It has certainly been more of a marathon than a sprint for the Trust’s SPRinT simulation team, who have celebrated 10 years of providing their expert training to clinical teams.
SPRinT – which stands for Simulated interPRofessional Team Training – uses state of the art models and highly-immersive situations to prepare teams for a variety of clinical emergency scenarios.
To celebrate 10 years since the programme launched, the SPRinT team held a day of lectures, demonstrations and panel discussions for Trust staff and external partners at a venue in Kensington.
Addressing the guests, programme director Dr Margarita Burmester explained the evolution of SPRinT, starting with a simple doll to help people learn team working skills, to the modern SPRinT courses which include fully interactive mannequins and video evaluation of participants to maximise learning.
Dr Burmester said: “We work in an environment which is highly intense and involves fast decision making. Patient care is never done in isolation, it involves teams of people, so we wanted to improve team working skills to drive a culture of safety.
“There certainly have been advances in technology over the years, but the most effective way to ensure the programme would deliver the results we wanted was to spend time training our faculty, to raise the quality of the training being delivered.
“It has been a long process, with a lot of learning along the way, but today we are conducting research that we are publishing and presenting internationally, we have trained more than 1,500 participants to date, and people from other institutions are wanting to come on our courses.”

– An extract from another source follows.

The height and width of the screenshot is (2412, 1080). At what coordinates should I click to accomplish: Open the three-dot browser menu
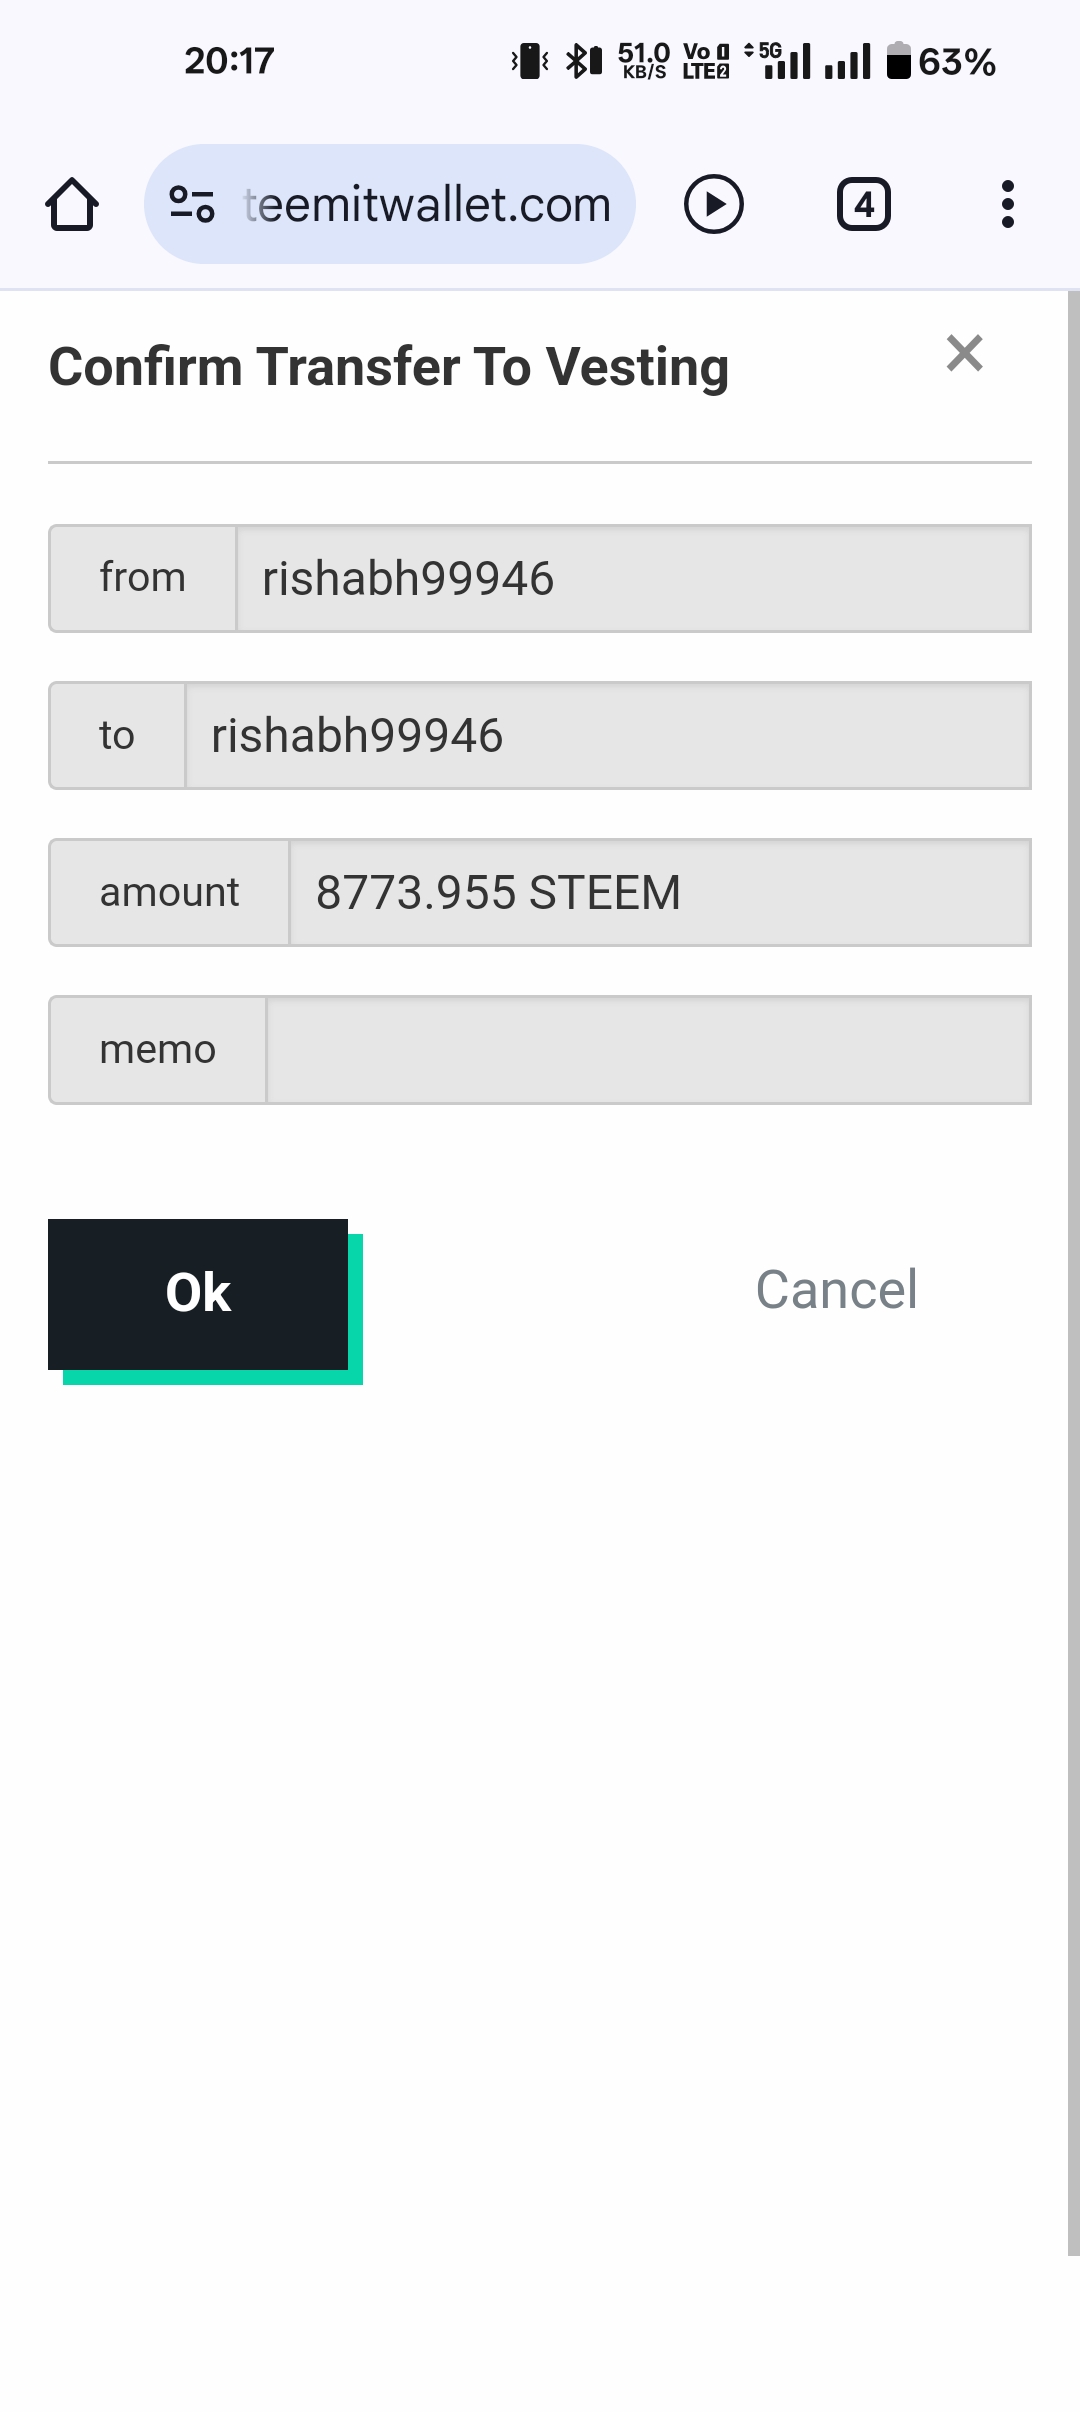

Dr Martin Stocker, a former SPRinT fellow who is now lead of the paediatric and neonatal intensive care unit at Lucerne Children’s Hospital in Switzerland, presented research to quantify the value of simulation training, which has shown that people who have undertaken at least one SPRinT course feel more confident and less anxious when facing a real emergency situation.
This value is keenly recognised by Trust chief executive Bob Bell, who attended the event. He told the audience: “When you are dealing with people’s safety – patient safety – simulation is a really important tool for teaching the correct processes.
“It gives me great comfort and pleasure to know that by using simulation training we are developing complete teams with the knowledge and capability to deal with unexpected events in critical care. I congratulate the SPRinT team on this successful endeavour.”
The day concluded with SPRinT director Dr Mary Lane looking ahead to the next 10 years and sharing the team’s vision for the future: “We are constantly looking to ways to improve and innovate.
“From improving our courses to enhance learning, to research into patient safety, to developing models to engage the entire multi-professional team, we are committed to developing the NHS workforce to provide safer high-quality care for all.”